Interleukin-2 induces extracellular matrix synthesis and TGF-β2 expression in retinal pigment epithelial cells.

Macular fibrosis is a vital obstacle of vision acuity improvement of age-related macular degeneration patients. This study was to investigate the effects of interleukin 2 (IL-2) on epithelial-mesenchymal transition (EMT), extracellular matrix (ECM) synthesis and transforming growth factor β2 (TGF-β2) expression in retinal pigment epithelial (RPE) cells. 10 μg/L IL-2 was used to induce fibrosis in RPE cells for various times. Western blot was used to detect the EMT marker α-smooth muscle actin (α-SMA), ECM markers fibronectin (Fn) and type 1 collagen (COL-1), TGF-β2, and the activation of the JAK/STAT3 and NF-κB signaling pathway. Furthermore, JAK/STAT3 and NF-κB signaling pathways were specifically blocked by WP1066 or BAY11-7082, respectively, and the expression of α-SMA, COL-1, Fn and TGF-β2 protein were detected. Wound healing and Transwell assays were used to measure cell migration ability of IL-2 with or without WP1066 or BAY11-7082. After induction of IL-2, the expressions of Fn, COL-1, TGF-β2 protein were significantly increased, and this effect was correlated with IL-2 treatment duration, while α-SMA protein expression did not change significantly. Both WP1066 and BAY11-7082 could effectively downregulate the expression of Fn, COL-1 and TGF-β2 induced by IL-2. What's more, both NF-κB and JAK/STAT3 inhibitors could suppress the activation of the other signaling pathway. Additionally, JAK/STAT3 inhibitor WP1066 and NF-κB inhibitor BAY 11-7082 could obviously decrease RPE cells migration capability induced by IL-2. IL-2 promotes cell migration, ECM synthesis and TGF-β2 expression in RPE cells via JAK/STAT3 and NF-κB signaling pathways, which may play an important role in proliferative vitreoretinopathy.

INTRODUCTION

As a major cause of severe loss of vision among the old, age‐related macular degeneration (AMD) is a complex multifactorial disease clinically caused by the degeneration of the photoreceptors and retinal pigment epithelium (RPE) cells in the old (Yonekawa & Kim, 2014). AMD is broadly classified into the wet form (neovascular or exudative) and dry form. Both two types of AMD pathology start with the formation of insoluble aggregates and drusen, which forms in the extracellular matrix between Brush's membrane and RPE (Mitchell, Liew, Gopinath, & Wong, 2018). Nowadays the main therapeutic medication of neovascular age‐related macular degeneration (nAMD)‐ anti‐vascular endothelial growth factor (VEGF)—includes bevacizumab and ranibizumab (Solomon, Lindsley, Vedula, Krzystolik, & Hawkins, 2019). Delightedly, the treatment could prevent the decrease or even improve vision acuity. However, after frequently, costly and invasive intravitreal injections, up to one‐third of patients could not benefit from the therapy due to the development of macular fibrosis or atrophy (Little, Ma, Yang, Chen, & Xu, 2018).

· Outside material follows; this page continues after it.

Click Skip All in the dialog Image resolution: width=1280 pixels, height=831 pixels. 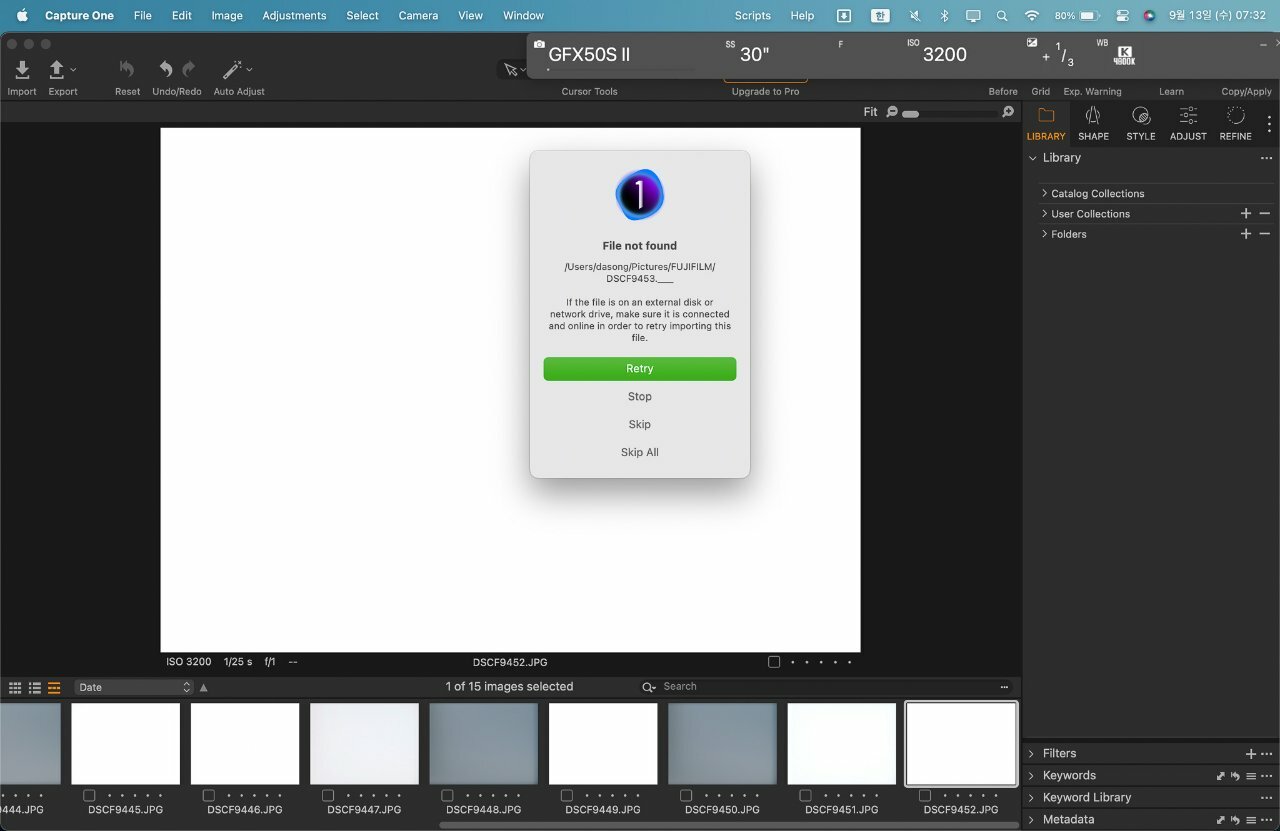tap(640, 453)
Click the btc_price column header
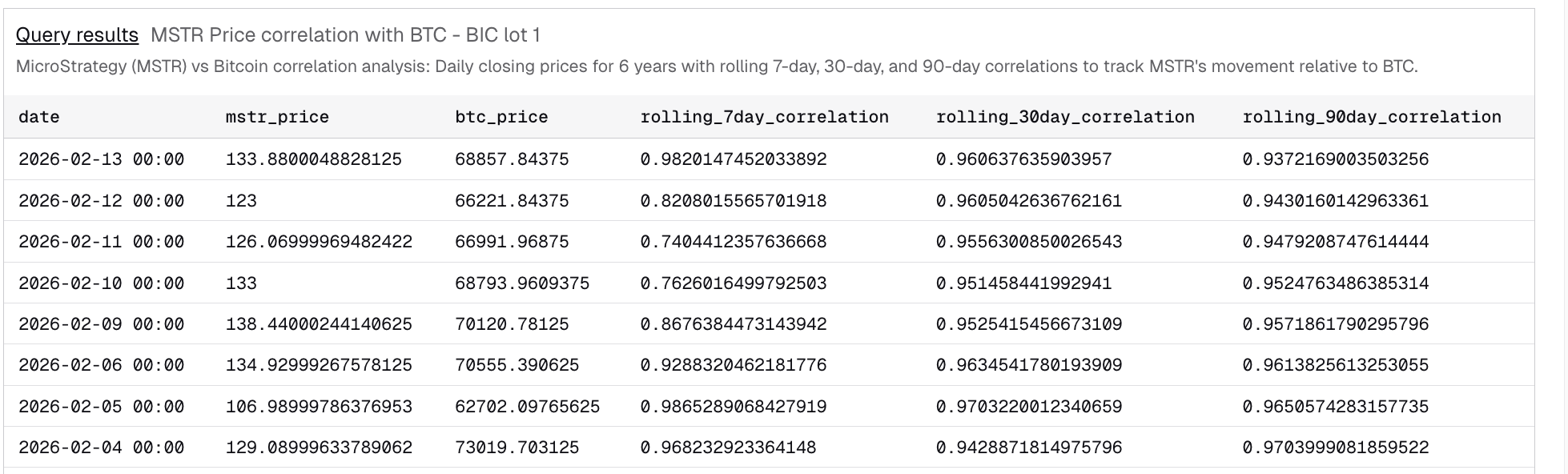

Considering TGF‐β is a dominant factor in the development of AMD and macular fibrosis or atrophy (Wang et al., 2019), the mechanism of enhanced TGF‐β activity after anti‐VEGF by intravitreal injection may provide a new way to prevent the development of nAMD and macular fibrosis or atrophy. While inflammation is an inevitable response after intravitreal injection and it plays important roles in nAMD (Kauppinen, Paterno, Blasiak, Salminen, & Kaarniranta, 2016; Rezar‐Dreindl et al., 2016; Roh et al., 2009). IL‐2, a characteristic inflammatory factor, plays major roles in many eye diseases and is involved in fibrosis in many tissues (Jung, Woo, & Park, 2019; Wang, Wang, Zhu, Geng, & Yang, 2015). The expression level of IL‐2 has been found to be highly expressed in the aqueous humour of polypoidal choroidal vasculopathy (PCV) and proliferative vitreoretinopathy (PVR) patients (Ricker et al., 2011; Roybal et al., 2018; Sakurada et al., 2015). In addition, the inflammation pathways associated to IL‐2 were activated in AMD (Makarev et al., 2014; Newman et al., 2012). Various studies have confirmed that IL‐2 could interact with TGF‐β to enhance their activities (Battaglia et al., 2013; Chambers et al., 2014; Freudenberg et al., 2018; Tischner, Wiegers, Fiegl, Drach, & Villunger, 2012). It is speculated that persistent activation of IL‐2 may be an important contributor to the increase of TGF‐β effects. However, whether IL‐2 could directly induce the occurrence of EMT and synthesis of ECM and whether there was a connection between TGF‐β activity and IL‐2 in RPE cells remain unknown.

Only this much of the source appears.